TEXTO:
>>>>

Por: Eber Sosa Beltrán
Maestro en Psicología Clínica y activista social interesado en el género, el medio ambiente y los derechos humanos.
El silencio es la complicidad perfecta, se puede distinguir en la tergiversación de los discursos cuando las mujeres se manifiestan, cuando se les estigmatiza de insolentes, cuando con gran facilidad su rabia y su dolor se traducen en una ignominiosa afrenta; eso lo dicen los defensores de la verdad y el orden, incapaces de asumir el abuso de su fuerza, de aquella condición que les permite mantenerse de pie y nunca avergonzarse, su mirada fría e impenetrable incapaz de condolerse y su postura retorcida de conmiseración que les permite considerarse una víctima más.
Así son los dobles discursos, generan odios basados en prejuicios, su contrataque es tan perjudicial como la pretensión de considerar que el quebrantamiento de un orden desigual es equivalente al caos.

<<<<

DATOS PROPORCIONADOS:
>>>>

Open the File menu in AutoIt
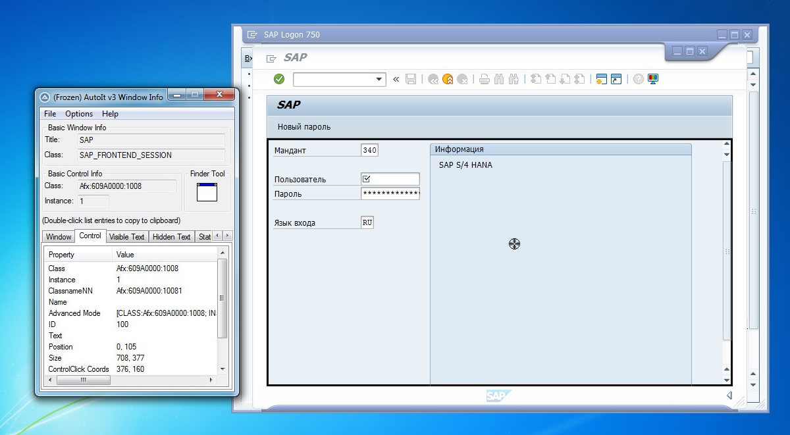This screenshot has width=790, height=435. (50, 114)
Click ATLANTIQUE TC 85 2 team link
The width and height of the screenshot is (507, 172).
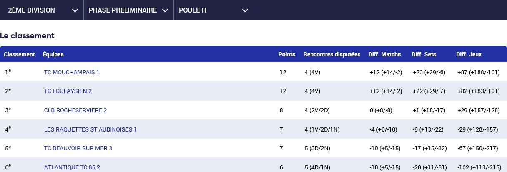tap(72, 167)
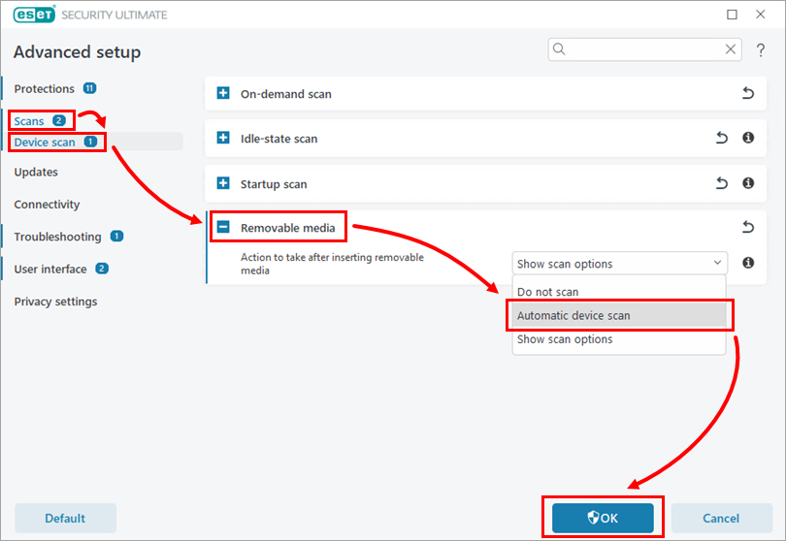Viewport: 786px width, 541px height.
Task: Revert Idle-state scan settings arrow icon
Action: click(x=721, y=139)
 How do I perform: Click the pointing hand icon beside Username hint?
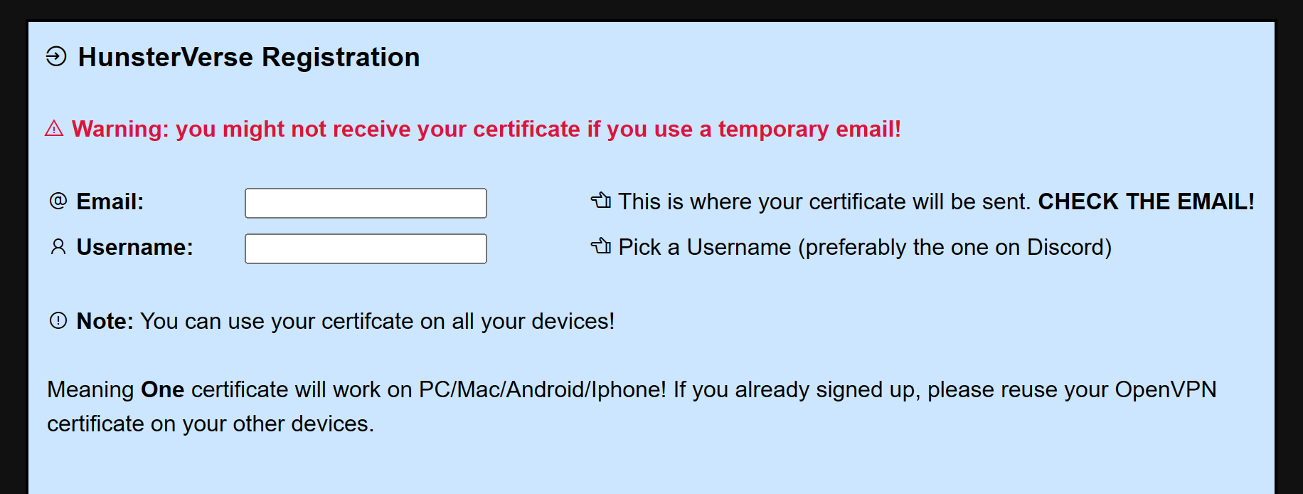tap(601, 246)
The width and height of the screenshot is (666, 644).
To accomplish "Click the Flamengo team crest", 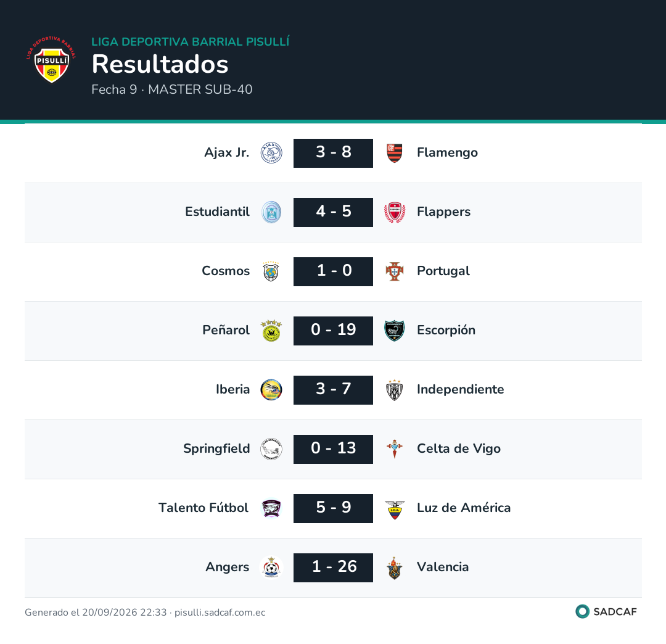I will point(395,153).
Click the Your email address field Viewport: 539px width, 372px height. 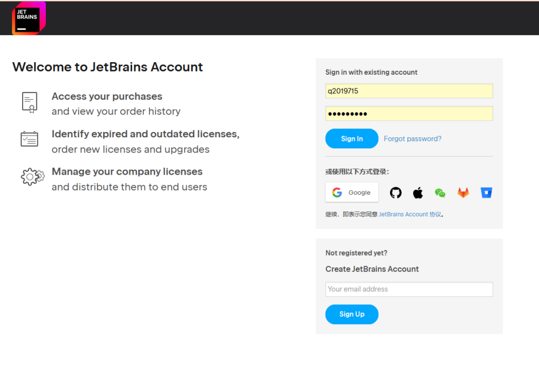point(409,289)
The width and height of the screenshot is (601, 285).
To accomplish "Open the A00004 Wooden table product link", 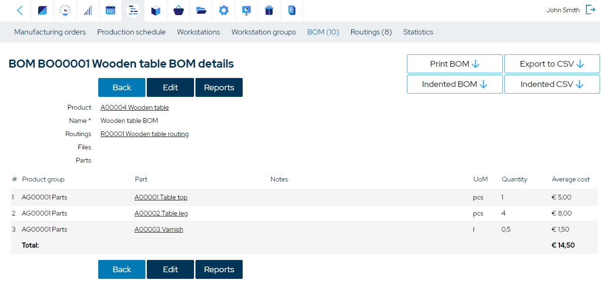I will click(x=135, y=108).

<<<<

TAREA 1: Enumere los temas por los que, según la presentación del texto sobre los dobles discursos, se interesa su autor.
TAREA 2: Prosiga el texto sobre los dobles discursos a partir de su último párrafo.

RESPUESTA 1: El género, el medio ambiente y los derechos humanos.

RESPUESTA 2:
El llamado al respeto y la decencia produce que los gritos de insurgencia sean vistos como una forma de primitivismo salvaje, como si el enojo fuera una condición infrahumana, como si la muerte de una mujer fuera solo una calumnia. Por eso, para esa mirada sanguinaria, una verdadera mujer no exige, no lucha, no mancha las paredes, ni se desangra… son ellas, las otras, las salvajes que se niegan ser domesticadas son solo fieras sin voz ni alma, sirenas traicioneras, hechiceras herederas del pecado original.
Son ellas las que claman de manera ensordecida por aquellas que han sido silenciadas, desterradas, olvidadas, desaparecidas. Y su eco resuena en las conciencias despiertas, cansadas de vivir entumecidas en sus atuendos vírgenes, de susurrar en lo profundo con temor, de llorar hasta el amanecer sin poder mitigar su pena, hartas de las miradas indolentes, las justificaciones, las promesas, las exigencias de mantener un buen comportamiento, esa actitud solemne que acompaña la resignación ante la muerte.